Le matin, à peine nourris, ils partaient vers les chantiers ou les demeures de leurs maîtres, leur atelier ou leur boutique. Les mieux lotis - une minorité - étaient loués à des diplomates chrétiens : ils menaient alors l'existence d'un domestique européen.
Des esclaves chrétiens sont brûlés vifs à Alger !
Etait-il possible de fuir ?
Comme Cervantès...
Cervantès illustre parfaitement votre question sur les possibilités d'évasion(3). Il a été prisonnier durant cinq ans. Il a tenté une première évasion en subornant un garde. Celui-ci n'honora pas son engagement. Direction : les carrières! En 1577, il fit une deuxième et une troisième tentatives, mais fut toujours pris et passa en tout dix mois aux chaînes, dans un cul-de-basse-fosse. Ses comparses furent pendus ou empalés. Les autres eurent les oreilles tranchées. A la quatrième tentative, il échoua encore! Il ne fut libéré que contre une rançon importante, grâce à l'action des ordres mercédaires, ces chrétiens qui achetaient les esclaves ou s'y substituaient !
Mais il existe encore ! La colonisation de l'Afrique au XIXe siècle a mis un terme que l'on croyait définitif à l'esclavage musulman. Mais celui-ci a repris avec la décolonisation. La traite musulmane, qui a duré mille deux cents ans, perdure, au Soudan par exemple.
Les historiens travaillant sur l'esclavage musulman se heurtent à une désespérante absence de sources. Les registres fiscaux de Zanzibar sont les seuls répertoriés de nos jours mais ils ne remontent pas au-delà de 1850.

## Consigne
Recopiez intégralement l'extrait sur l'esclavage musulman, sans y changer un mot. Les lignes qui viennent après n'ont aucun rôle ici.

## Extrait de données
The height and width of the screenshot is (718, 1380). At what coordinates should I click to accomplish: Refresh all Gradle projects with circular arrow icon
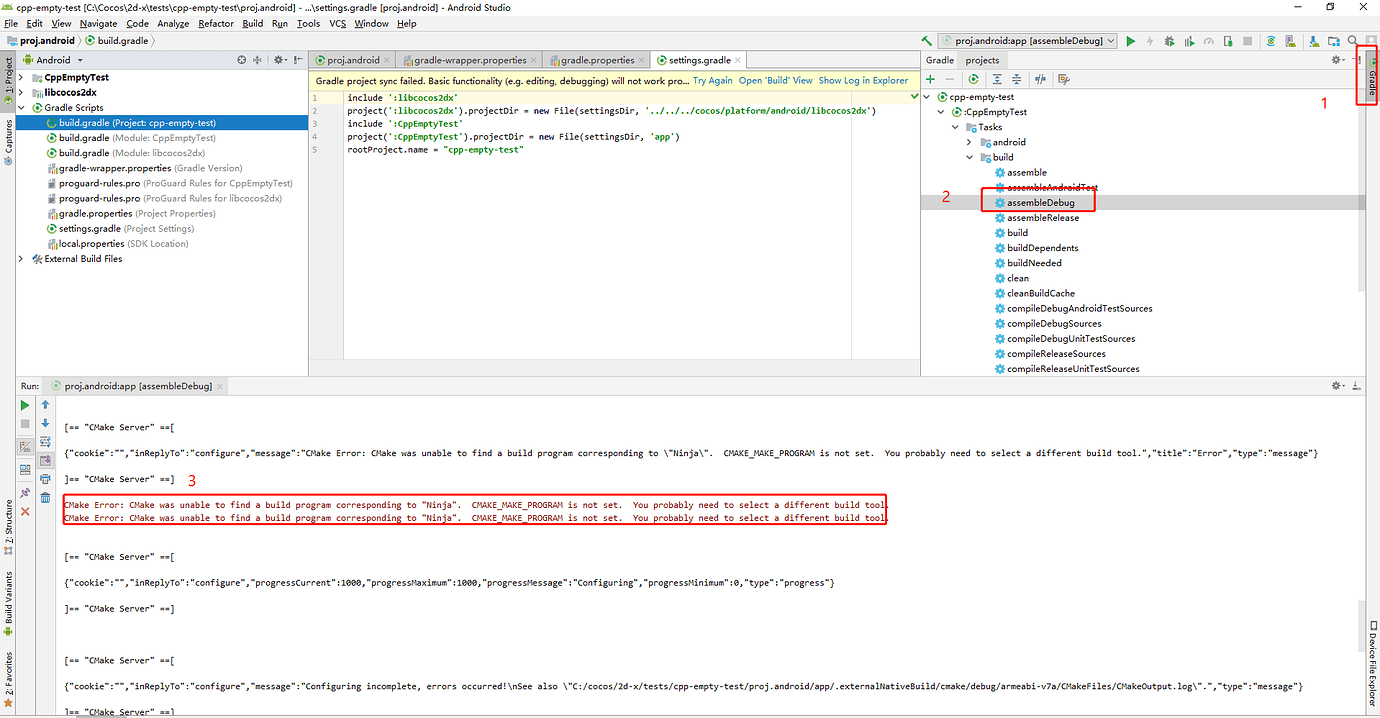[973, 79]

## Réponse complète
Le matin, à peine nourris, ils partaient vers les chantiers ou les demeures de leurs maîtres, leur atelier ou leur boutique. Les mieux lotis - une minorité - étaient loués à des diplomates chrétiens : ils menaient alors l'existence d'un domestique européen.
Des esclaves chrétiens sont brûlés vifs à Alger !
Etait-il possible de fuir ?
Comme Cervantès...
Cervantès illustre parfaitement votre question sur les possibilités d'évasion(3). Il a été prisonnier durant cinq ans. Il a tenté une première évasion en subornant un garde. Celui-ci n'honora pas son engagement. Direction : les carrières! En 1577, il fit une deuxième et une troisième tentatives, mais fut toujours pris et passa en tout dix mois aux chaînes, dans un cul-de-basse-fosse. Ses comparses furent pendus ou empalés. Les autres eurent les oreilles tranchées. A la quatrième tentative, il échoua encore! Il ne fut libéré que contre une rançon importante, grâce à l'action des ordres mercédaires, ces chrétiens qui achetaient les esclaves ou s'y substituaient !
Mais il existe encore ! La colonisation de l'Afrique au XIXe siècle a mis un terme que l'on croyait définitif à l'esclavage musulman. Mais celui-ci a repris avec la décolonisation. La traite musulmane, qui a duré mille deux cents ans, perdure, au Soudan par exemple.
Les historiens travaillant sur l'esclavage musulman se heurtent à une désespérante absence de sources. Les registres fiscaux de Zanzibar sont les seuls répertoriés de nos jours mais ils ne remontent pas au-delà de 1850.